The AFM-EPF summary plan description has always required a participant to “retire” in order to begin a pension before reaching age 65. At the time that former president Bill Moriarity was a trustee, the Spring 1998 issue of Pension Fund Notes reminded participants about this longstanding rule and the fact that it was a violation of federal law to distribute benefits before age 65 to participants who had not in fact retired. That article set forth new AFM-EPF rules which stated that “a participant will generally be considered to have retired if he or she has no covered employment during the two months immediately following the commencement of early retirement benefits.”
It warned, however, that the two-month rule would not be sufficient to establish actual retirement if the time period (two months without covered employment) fell during the employer’s seasonal hiatus, if the participant did not fully terminate services with the employer, or if the participant did not intend to retire (for example, future engagements were scheduled at the time that benefits began.)
The most recent issue of Pension Fund Notes (Winter 2008) described in detail the way the AFM-EPF will enforce the rules for determining early retirement described in the 1998 Pension Fund Notes, but did not change those rules.
The reason for these rules is important. Making distributions earlier than the earliest date permitted under the Internal Revenue Code threatens the tax-qualification of the AFM-EPF with potentially dire consequences for the Fund.
In spite of these facts, the Pension Protection Act of 2006 (PPA 2006) appeared to offer some hope to participants who wanted to take early retirement and continue working in an existing job, because it allows a pension fund to make payments as early as age 62 even if no retirement has occurred. The AFM-EPF has not made this change, however.
Although I was not an officer in October 2006 when the trustees discussed PPA 2006, I believe that they made a wise decision by not adopting the lower age requirement for beginning a pension where there has been no retirement. I also trust that, when the facts are understood, the vast majority of our participants will agree.
The first and most important fact to consider when evaluating any decision about lowering the age requirement for beginning a pension is that, for all contributions earned before Jan. 1, 2004, early retirement benefits are subsidized.
That is, if you elect early retirement benefits, your benefits will be worth more during your expected lifetime than if you begin your benefit at 65 and, for that reason, more expensive for the Fund to provide than benefits that begin at age 65. This feature was provided by the trustees some time ago because, for many, employment in the music industry wanes before one reaches 65.

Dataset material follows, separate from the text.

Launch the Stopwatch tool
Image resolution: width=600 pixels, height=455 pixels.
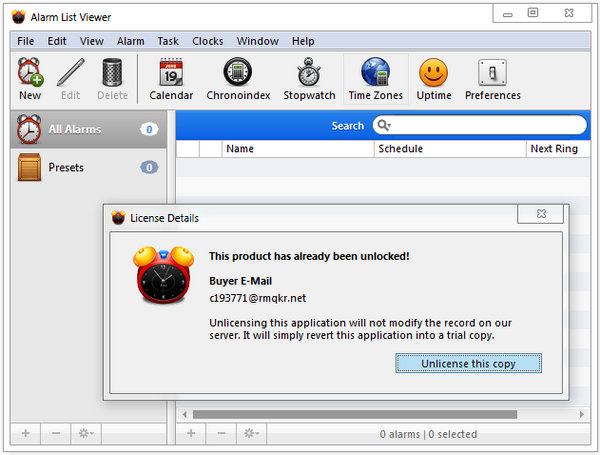tap(309, 79)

The actuaries compute the expected cost of providing these subsidized benefits to future early retirees based upon the relative numbers of participants in each age group who had previously taken a pension. Any decision made now which would encourage those relative numbers to change has an economic effect on the Fund and therefore a potential effect on the multiplier for future benefits. Obviously, if benefits are worth more at age 62 than 65 and the trustees allow participants to collect benefits and work at either age, everyone will choose to begin their benefits at 62 with a resulting negative effect on the economic health of the Fund.
Next one must consider the elephant in the room. At the same time the trustees were receiving information about the changes permitted by PPA 2006, they were also considering how much they would need to cut the monthly multiplier to meet the IRS’s funding rules. At that moment, the union trustees had to choose between advocating to keep the multiplier as high as possible or to lower the earliest age at which benefits can begin without retirement coupled with a resultant steeper reduction in the multiplier.
All of the trustees had an important responsibility — to run the Fund in a responsible manner that benefits the largest number of participants possible; that meant opting for the former choice. I continue to think that putting the focus on the multiplier was the right alternative. I hope that members reading this information will agree.